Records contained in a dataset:
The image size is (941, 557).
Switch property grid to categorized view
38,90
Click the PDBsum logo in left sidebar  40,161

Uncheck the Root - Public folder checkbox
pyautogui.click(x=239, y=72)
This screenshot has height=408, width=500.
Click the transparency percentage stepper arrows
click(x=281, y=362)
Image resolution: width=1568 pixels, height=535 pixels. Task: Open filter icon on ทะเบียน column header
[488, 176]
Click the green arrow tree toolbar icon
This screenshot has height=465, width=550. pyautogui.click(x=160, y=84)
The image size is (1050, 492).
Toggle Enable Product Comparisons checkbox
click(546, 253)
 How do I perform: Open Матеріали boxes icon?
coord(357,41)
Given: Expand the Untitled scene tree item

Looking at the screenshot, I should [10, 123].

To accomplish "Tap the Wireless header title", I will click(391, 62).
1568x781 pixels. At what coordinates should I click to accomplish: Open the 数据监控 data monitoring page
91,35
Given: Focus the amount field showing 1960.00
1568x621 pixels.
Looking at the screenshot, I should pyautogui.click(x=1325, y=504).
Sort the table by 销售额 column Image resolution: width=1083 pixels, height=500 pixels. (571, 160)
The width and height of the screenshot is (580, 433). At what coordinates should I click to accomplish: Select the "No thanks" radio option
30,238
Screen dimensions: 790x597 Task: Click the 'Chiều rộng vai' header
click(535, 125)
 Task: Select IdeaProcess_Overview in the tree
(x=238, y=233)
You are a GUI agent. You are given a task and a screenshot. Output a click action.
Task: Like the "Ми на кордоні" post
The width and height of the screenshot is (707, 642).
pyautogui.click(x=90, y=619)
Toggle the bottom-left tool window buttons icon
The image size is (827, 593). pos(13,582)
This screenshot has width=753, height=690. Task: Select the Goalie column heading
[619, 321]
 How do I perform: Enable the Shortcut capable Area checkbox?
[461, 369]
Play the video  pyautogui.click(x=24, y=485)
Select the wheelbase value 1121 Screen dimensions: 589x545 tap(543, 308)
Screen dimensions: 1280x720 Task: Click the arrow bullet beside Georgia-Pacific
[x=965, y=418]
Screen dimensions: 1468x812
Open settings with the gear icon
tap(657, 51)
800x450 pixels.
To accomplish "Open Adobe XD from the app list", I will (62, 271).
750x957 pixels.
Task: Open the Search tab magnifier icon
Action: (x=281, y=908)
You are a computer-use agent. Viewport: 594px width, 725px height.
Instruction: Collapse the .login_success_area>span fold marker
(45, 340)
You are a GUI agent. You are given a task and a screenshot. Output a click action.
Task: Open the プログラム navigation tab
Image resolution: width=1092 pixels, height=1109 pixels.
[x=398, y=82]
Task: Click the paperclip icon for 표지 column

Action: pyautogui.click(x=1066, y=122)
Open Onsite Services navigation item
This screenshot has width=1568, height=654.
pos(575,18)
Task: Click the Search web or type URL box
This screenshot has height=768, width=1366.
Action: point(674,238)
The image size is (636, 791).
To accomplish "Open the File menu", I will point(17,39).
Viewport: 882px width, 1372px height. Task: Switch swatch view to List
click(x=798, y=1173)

_Problem to solve_
Once you have read the records above, please copy them out exactly.

_Output of the task_
The image size is (941, 557).
Switch property grid to categorized view
38,90
Click the PDBsum logo in left sidebar  40,161

Uncheck the Root - Public folder checkbox
pyautogui.click(x=239, y=72)
This screenshot has height=408, width=500.
Click the transparency percentage stepper arrows
click(x=281, y=362)
Image resolution: width=1568 pixels, height=535 pixels. Task: Open filter icon on ทะเบียน column header
[488, 176]
Click the green arrow tree toolbar icon
This screenshot has height=465, width=550. pyautogui.click(x=160, y=84)
The image size is (1050, 492).
Toggle Enable Product Comparisons checkbox
click(546, 253)
 How do I perform: Open Матеріали boxes icon?
coord(357,41)
Given: Expand the Untitled scene tree item

Looking at the screenshot, I should [10, 123].

To accomplish "Tap the Wireless header title", I will click(391, 62).
1568x781 pixels. At what coordinates should I click to accomplish: Open the 数据监控 data monitoring page
91,35
Given: Focus the amount field showing 1960.00
1568x621 pixels.
Looking at the screenshot, I should pyautogui.click(x=1325, y=504).
Sort the table by 销售额 column Image resolution: width=1083 pixels, height=500 pixels. (571, 160)
The width and height of the screenshot is (580, 433). At what coordinates should I click to accomplish: Select the "No thanks" radio option
30,238
Screen dimensions: 790x597 Task: Click the 'Chiều rộng vai' header
click(535, 125)
 Task: Select IdeaProcess_Overview in the tree
(x=238, y=233)
You are a GUI agent. You are given a task and a screenshot. Output a click action.
Task: Like the "Ми на кордоні" post
The width and height of the screenshot is (707, 642).
pyautogui.click(x=90, y=619)
Toggle the bottom-left tool window buttons icon
The image size is (827, 593). pos(13,582)
This screenshot has width=753, height=690. Task: Select the Goalie column heading
[619, 321]
 How do I perform: Enable the Shortcut capable Area checkbox?
[461, 369]
Play the video  pyautogui.click(x=24, y=485)
Select the wheelbase value 1121 Screen dimensions: 589x545 tap(543, 308)
Screen dimensions: 1280x720 Task: Click the arrow bullet beside Georgia-Pacific
[x=965, y=418]
Screen dimensions: 1468x812
Open settings with the gear icon
tap(657, 51)
800x450 pixels.
To accomplish "Open Adobe XD from the app list", I will (62, 271).
750x957 pixels.
Task: Open the Search tab magnifier icon
Action: (x=281, y=908)
You are a computer-use agent. Viewport: 594px width, 725px height.
Instruction: Collapse the .login_success_area>span fold marker
(45, 340)
You are a GUI agent. You are given a task and a screenshot. Output a click action.
Task: Open the プログラム navigation tab
Image resolution: width=1092 pixels, height=1109 pixels.
[x=398, y=82]
Task: Click the paperclip icon for 표지 column

Action: pyautogui.click(x=1066, y=122)
Open Onsite Services navigation item
This screenshot has width=1568, height=654.
pos(575,18)
Task: Click the Search web or type URL box
This screenshot has height=768, width=1366.
Action: point(674,238)
The image size is (636, 791).
To accomplish "Open the File menu", I will point(17,39).
Viewport: 882px width, 1372px height. Task: Switch swatch view to List
click(x=798, y=1173)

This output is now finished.